▶ Problem
Swap each "Open" in the records below for "Launch", leave everything else unchanged, and omit the pictures.

▶ Dataset records
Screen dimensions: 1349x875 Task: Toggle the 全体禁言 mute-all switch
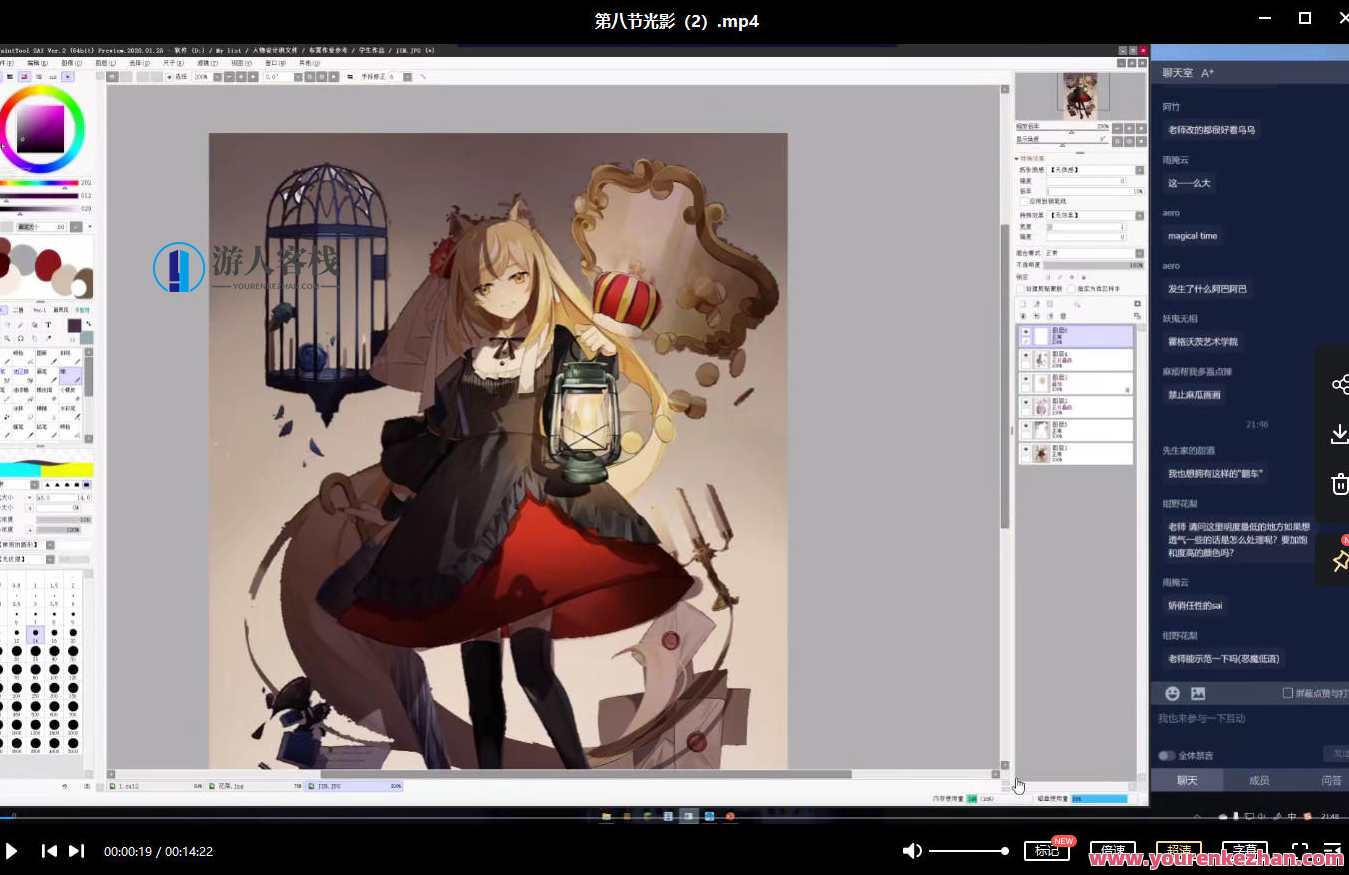pyautogui.click(x=1166, y=755)
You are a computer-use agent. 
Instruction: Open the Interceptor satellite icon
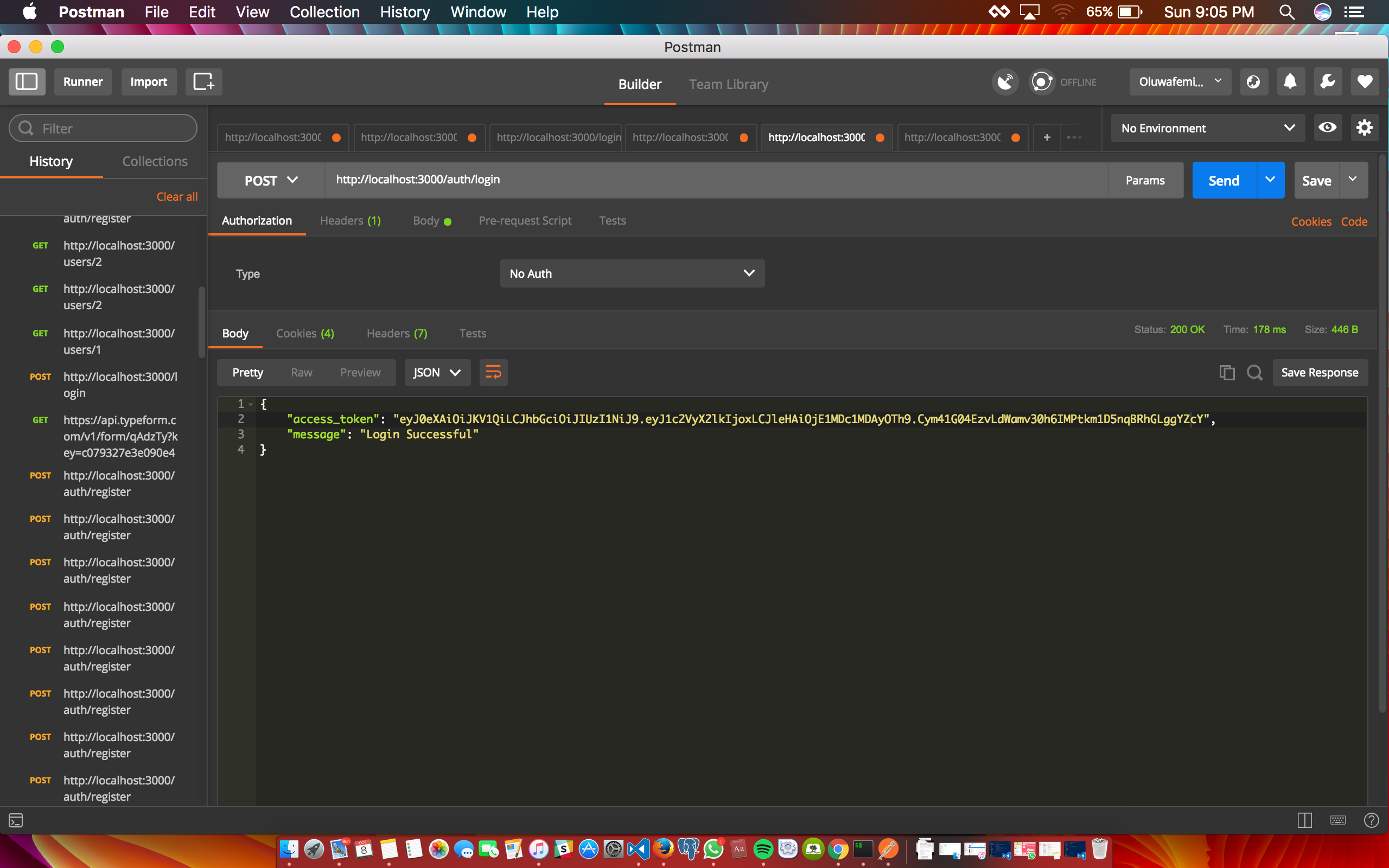pos(1004,81)

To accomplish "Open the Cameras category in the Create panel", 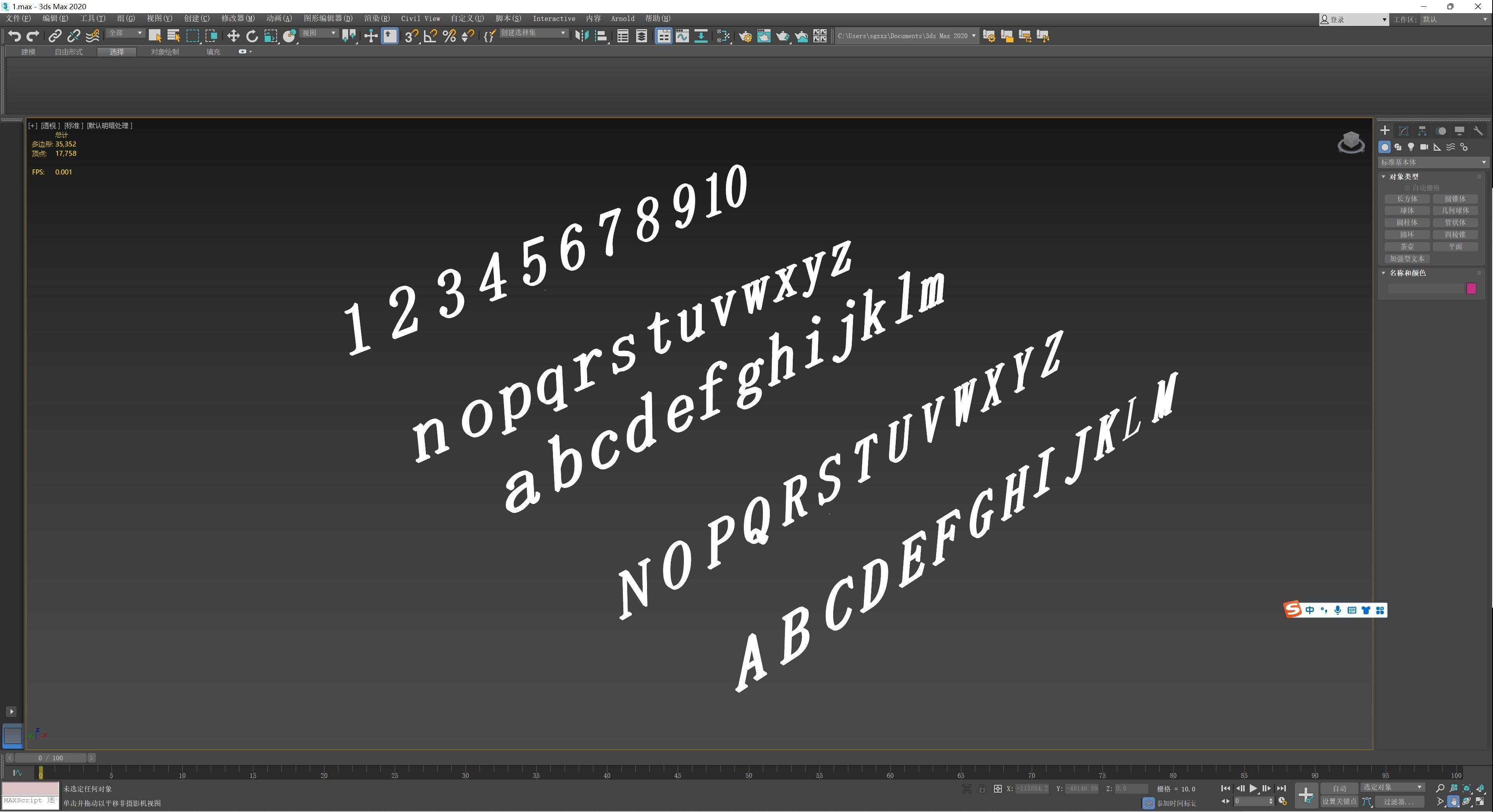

▶ Answer to the task
Screen dimensions: 1349x875 Task: Toggle the 全体禁言 mute-all switch
pyautogui.click(x=1166, y=755)
You are a computer-use agent. 
Instruction: Launch the Interceptor satellite icon
pos(1004,81)

To accomplish "Launch the Cameras category in the Create panel", 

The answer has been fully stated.